GOAL OF THE EXERCISE> With the pictures left out, please write out exactly each line from the one containing "The image size" through the end of the material.

DATA PROVIDED>
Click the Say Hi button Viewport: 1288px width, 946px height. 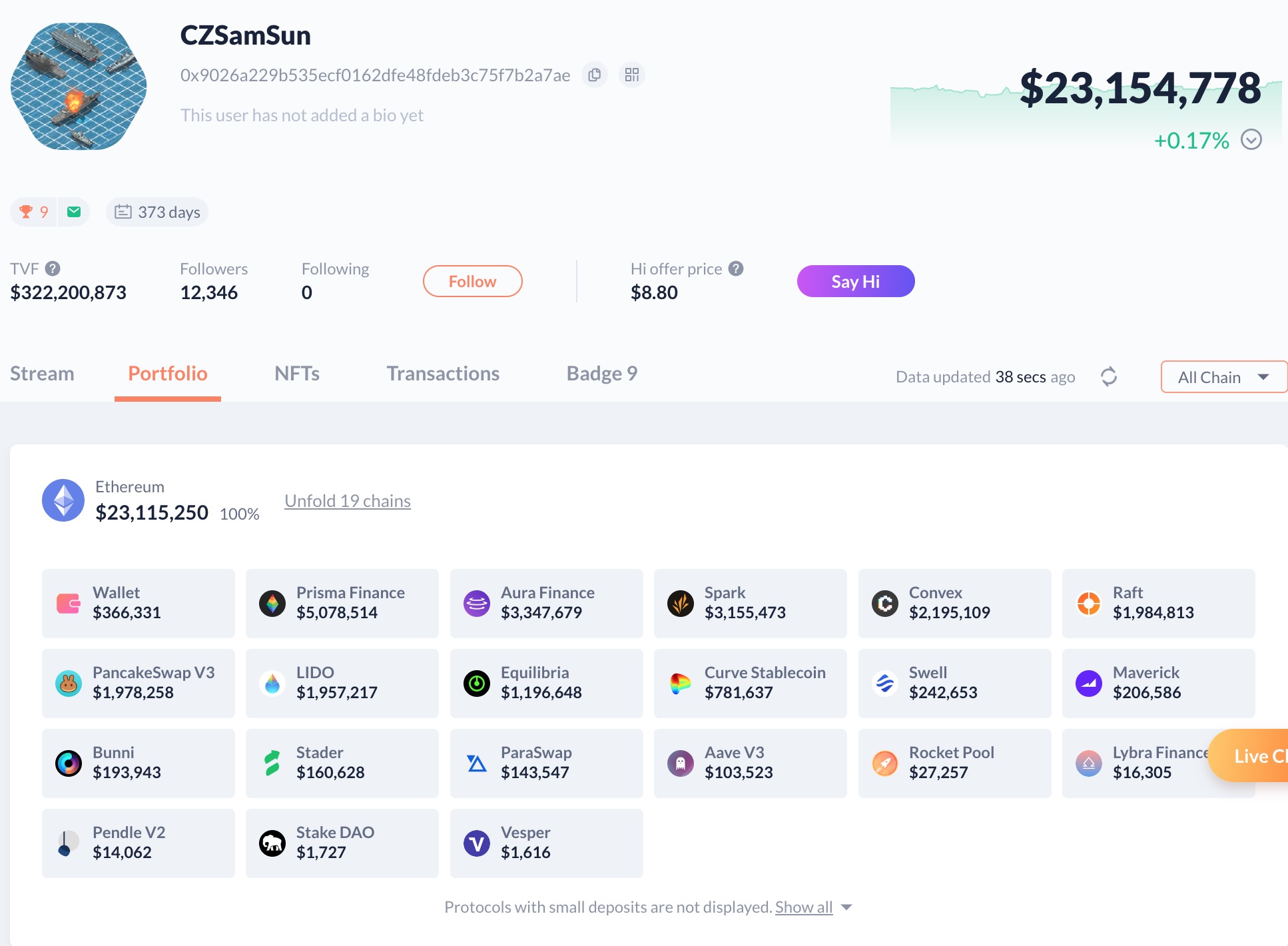pyautogui.click(x=855, y=280)
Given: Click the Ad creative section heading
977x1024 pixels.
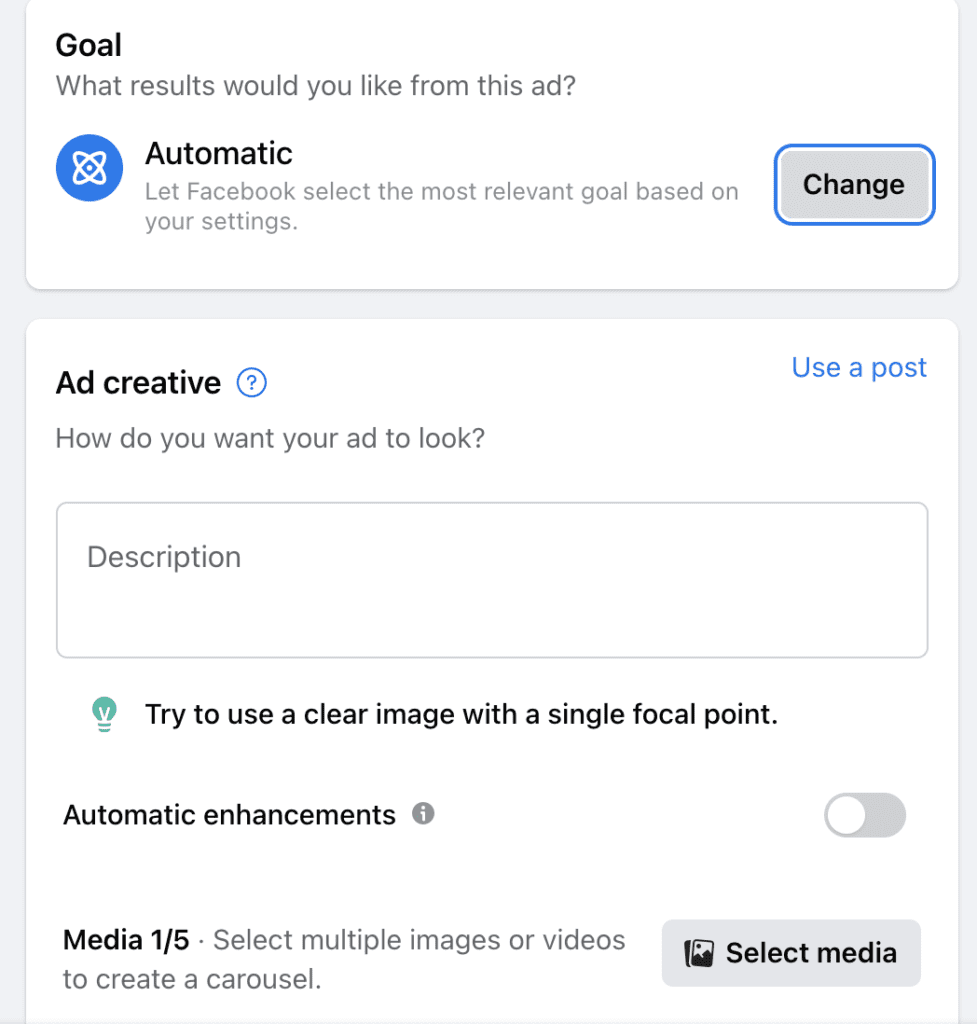Looking at the screenshot, I should (x=138, y=382).
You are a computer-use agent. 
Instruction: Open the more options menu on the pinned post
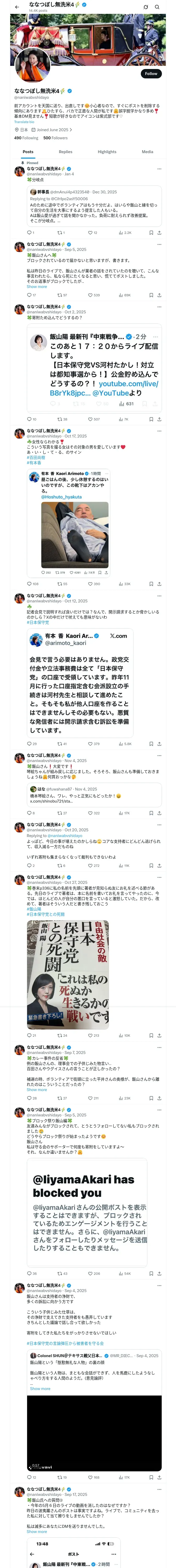[x=159, y=169]
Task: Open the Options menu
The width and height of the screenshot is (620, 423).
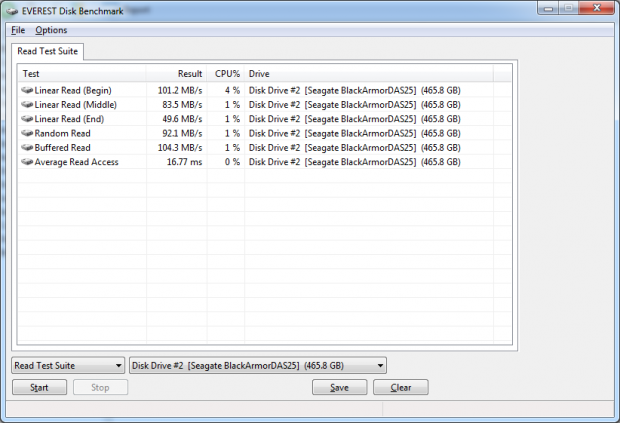Action: tap(51, 30)
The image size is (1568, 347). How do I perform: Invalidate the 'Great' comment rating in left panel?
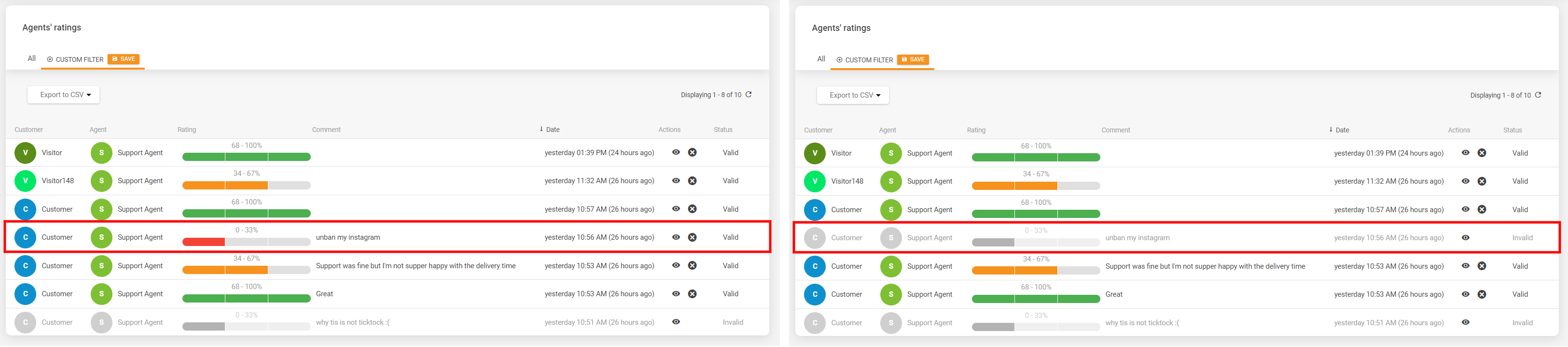tap(692, 294)
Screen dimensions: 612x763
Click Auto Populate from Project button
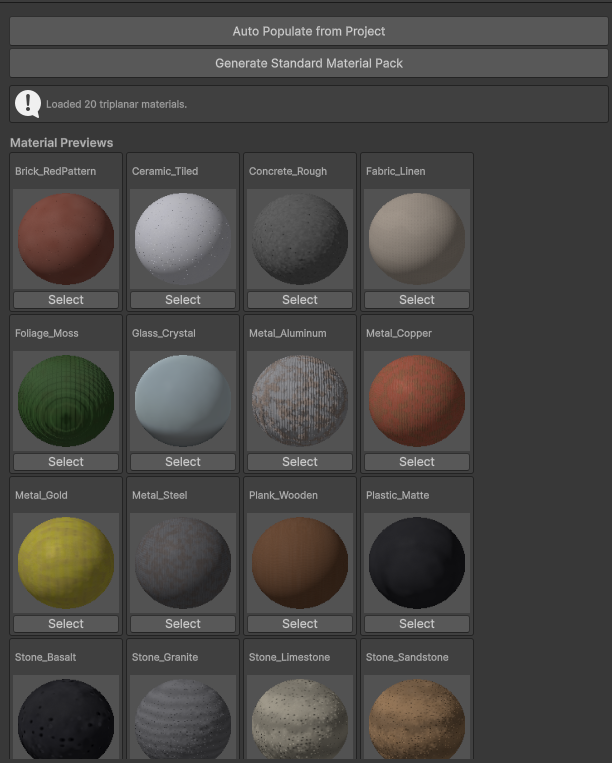point(308,31)
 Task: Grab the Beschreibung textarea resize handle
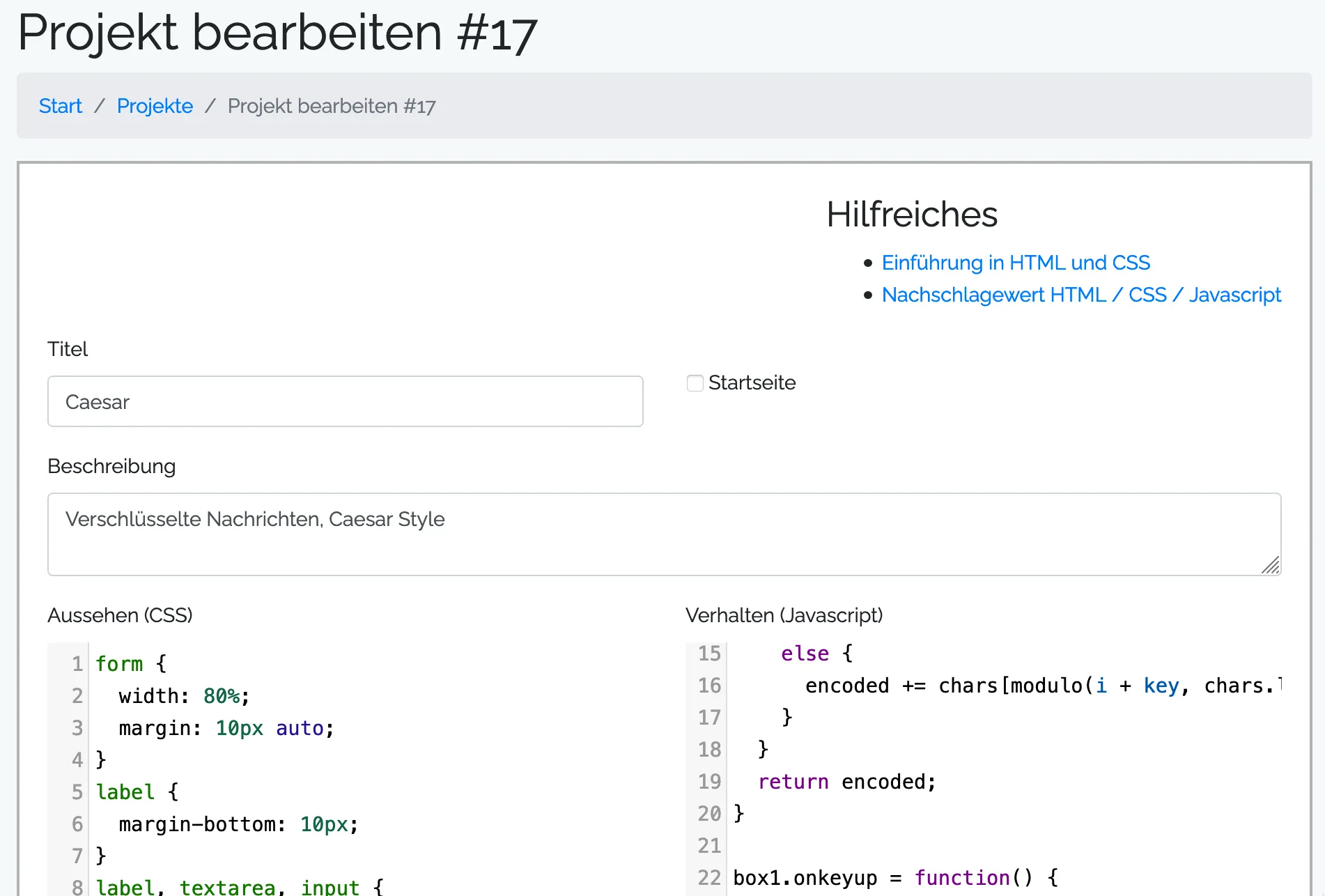(1271, 565)
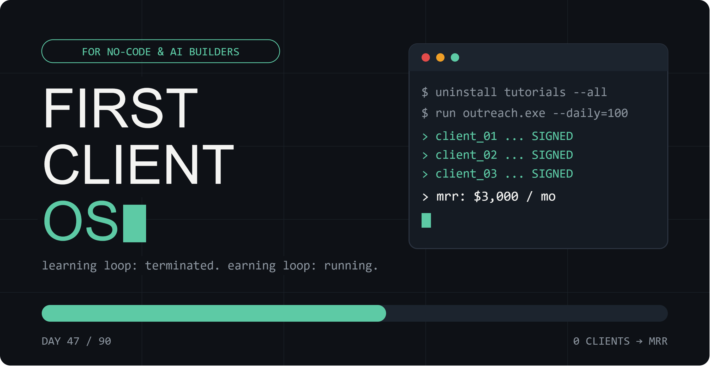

EXERCISE SOLUTION>
The image size is (1568, 347). How do I perform: Invalidate the 'Great' comment rating in left panel?
tap(692, 294)
Screen dimensions: 612x763
Click Auto Populate from Project button
point(308,31)
 Task: Grab the Beschreibung textarea resize handle
(1271, 565)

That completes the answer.